Has anyone done a comparison on these 2 products or owned both? Which one was better? I have the ms8 installed now but I think it's blown. I've had issues since I had it with static but when it worked it sounded very nice. How is the audicontrol dq61 in comparison? Soundstage? Imaging? Ease of use?


----------



## Lycancatt (Apr 11, 2010)

honestly..i'm not a fan of either piece. The ms8 has weird reliability issues but as you say is nice when it works. The audiocontrol user interface is really crappy and its got a high noise floor. I'd personally try for almost any other dsp than either of those.

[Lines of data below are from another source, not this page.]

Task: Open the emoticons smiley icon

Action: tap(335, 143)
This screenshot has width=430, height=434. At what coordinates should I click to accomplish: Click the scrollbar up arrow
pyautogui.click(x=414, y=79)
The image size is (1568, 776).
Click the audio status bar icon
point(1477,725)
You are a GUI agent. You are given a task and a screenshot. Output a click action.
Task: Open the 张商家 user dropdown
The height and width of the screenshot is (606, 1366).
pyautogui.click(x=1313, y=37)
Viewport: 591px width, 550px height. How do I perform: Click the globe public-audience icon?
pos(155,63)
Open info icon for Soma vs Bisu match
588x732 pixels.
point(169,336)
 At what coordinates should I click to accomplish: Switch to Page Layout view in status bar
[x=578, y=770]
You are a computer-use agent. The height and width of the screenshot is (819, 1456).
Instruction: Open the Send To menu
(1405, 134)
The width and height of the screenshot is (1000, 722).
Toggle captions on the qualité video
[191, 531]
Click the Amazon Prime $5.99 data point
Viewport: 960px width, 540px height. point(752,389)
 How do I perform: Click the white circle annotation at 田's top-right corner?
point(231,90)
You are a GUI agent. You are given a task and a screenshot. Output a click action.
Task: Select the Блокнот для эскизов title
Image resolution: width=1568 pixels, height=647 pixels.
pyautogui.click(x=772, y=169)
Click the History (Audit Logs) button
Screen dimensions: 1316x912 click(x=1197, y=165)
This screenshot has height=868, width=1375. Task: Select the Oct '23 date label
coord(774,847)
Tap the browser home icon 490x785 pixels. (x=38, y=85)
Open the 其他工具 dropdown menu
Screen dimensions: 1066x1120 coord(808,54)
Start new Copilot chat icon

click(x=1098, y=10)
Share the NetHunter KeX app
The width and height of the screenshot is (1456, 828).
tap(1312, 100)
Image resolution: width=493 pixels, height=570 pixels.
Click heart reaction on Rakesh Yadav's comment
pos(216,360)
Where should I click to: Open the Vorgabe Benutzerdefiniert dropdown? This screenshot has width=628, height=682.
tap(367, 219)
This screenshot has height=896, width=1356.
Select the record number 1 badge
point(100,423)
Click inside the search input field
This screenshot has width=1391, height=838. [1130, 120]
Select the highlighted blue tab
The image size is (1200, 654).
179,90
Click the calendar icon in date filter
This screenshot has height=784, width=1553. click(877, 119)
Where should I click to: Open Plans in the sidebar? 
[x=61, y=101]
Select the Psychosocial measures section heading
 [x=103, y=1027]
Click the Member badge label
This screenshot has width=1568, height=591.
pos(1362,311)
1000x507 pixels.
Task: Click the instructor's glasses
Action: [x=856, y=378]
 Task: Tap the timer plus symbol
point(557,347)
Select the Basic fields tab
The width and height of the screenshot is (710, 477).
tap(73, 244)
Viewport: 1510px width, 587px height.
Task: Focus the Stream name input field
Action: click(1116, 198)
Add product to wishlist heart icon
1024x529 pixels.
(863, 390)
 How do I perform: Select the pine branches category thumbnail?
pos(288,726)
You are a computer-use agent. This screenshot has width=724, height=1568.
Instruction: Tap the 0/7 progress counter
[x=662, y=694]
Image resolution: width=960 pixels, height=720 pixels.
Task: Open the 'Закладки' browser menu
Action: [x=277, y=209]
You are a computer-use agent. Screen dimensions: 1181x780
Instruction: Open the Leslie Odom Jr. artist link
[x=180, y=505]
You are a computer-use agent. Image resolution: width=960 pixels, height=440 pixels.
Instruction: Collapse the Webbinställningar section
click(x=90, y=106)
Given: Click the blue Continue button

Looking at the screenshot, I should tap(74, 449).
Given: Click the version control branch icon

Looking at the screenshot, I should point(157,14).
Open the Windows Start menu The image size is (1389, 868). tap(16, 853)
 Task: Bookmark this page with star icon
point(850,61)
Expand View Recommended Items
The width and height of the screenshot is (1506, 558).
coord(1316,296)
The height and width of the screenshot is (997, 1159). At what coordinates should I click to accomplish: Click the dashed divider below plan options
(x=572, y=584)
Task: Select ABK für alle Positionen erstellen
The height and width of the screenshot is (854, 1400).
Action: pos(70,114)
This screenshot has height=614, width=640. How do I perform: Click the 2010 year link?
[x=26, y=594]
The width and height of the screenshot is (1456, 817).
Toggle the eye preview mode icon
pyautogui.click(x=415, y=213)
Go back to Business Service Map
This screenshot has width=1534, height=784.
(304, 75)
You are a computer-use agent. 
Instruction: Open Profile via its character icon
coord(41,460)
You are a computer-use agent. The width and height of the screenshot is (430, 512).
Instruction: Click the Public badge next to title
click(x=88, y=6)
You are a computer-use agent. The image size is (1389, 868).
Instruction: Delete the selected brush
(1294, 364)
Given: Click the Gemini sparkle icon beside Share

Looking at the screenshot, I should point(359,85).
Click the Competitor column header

What are your processing needs? two way front plus sub? three way front plus sub? center channel?


----------



## 1996blackmax (Aug 29, 2007)

I used the DQ-61 for a while. It was a nice upgrade from the stock setup, but eventually I ran into a wall when it came to tuning. The time alignment function is very easy to use, but a bit coarse in the steps. For the EQ part, I would have to keep going back to the trunk. If you want to be able to have a good amount of tuning options, I would go with another DSP unit. The DQ-61 does have its place...for someone who wants some EQ capabilities, easy TA function, & doesn't want to use a computer.


----------



## talan7 (Jan 19, 2014)

Lycancatt said:


> honestly..i'm not a fan of either piece. The ms8 has weird reliability issues but as you say is nice when it works. The audiocontrol user interface is really crappy and its got a high noise floor. I'd personally try for almost any other dsp than either of those.
> 
> What are your processing needs? two way front plus sub? three way front plus sub? center channel?


I've got 2way front, 6x9 rears, rear 6.5 doors, 3.5 center and sub so 8 channels but I don't use logic 7, I prefer stereo. 

Which do you prefer of the two? Which other would you recommend?


----------



## wanderer1 (Dec 22, 2014)

I have the DQ-61 and as mentioned it has its place and works great for me. It is simple to use but doesn't have all the features that other options do. I was interested in the discontinued DQL-8 and bought one. It seems to have more TA options and equalizing capabilities. With the optional remote it would be easy to adjust from front seat. I started a thread asking kind of the same thing you are, except I am asking about the DQ-61 versus the DQL-8. I don't have a lot of experience with other DSPs and have always been happy with my Audio Control equipment.


----------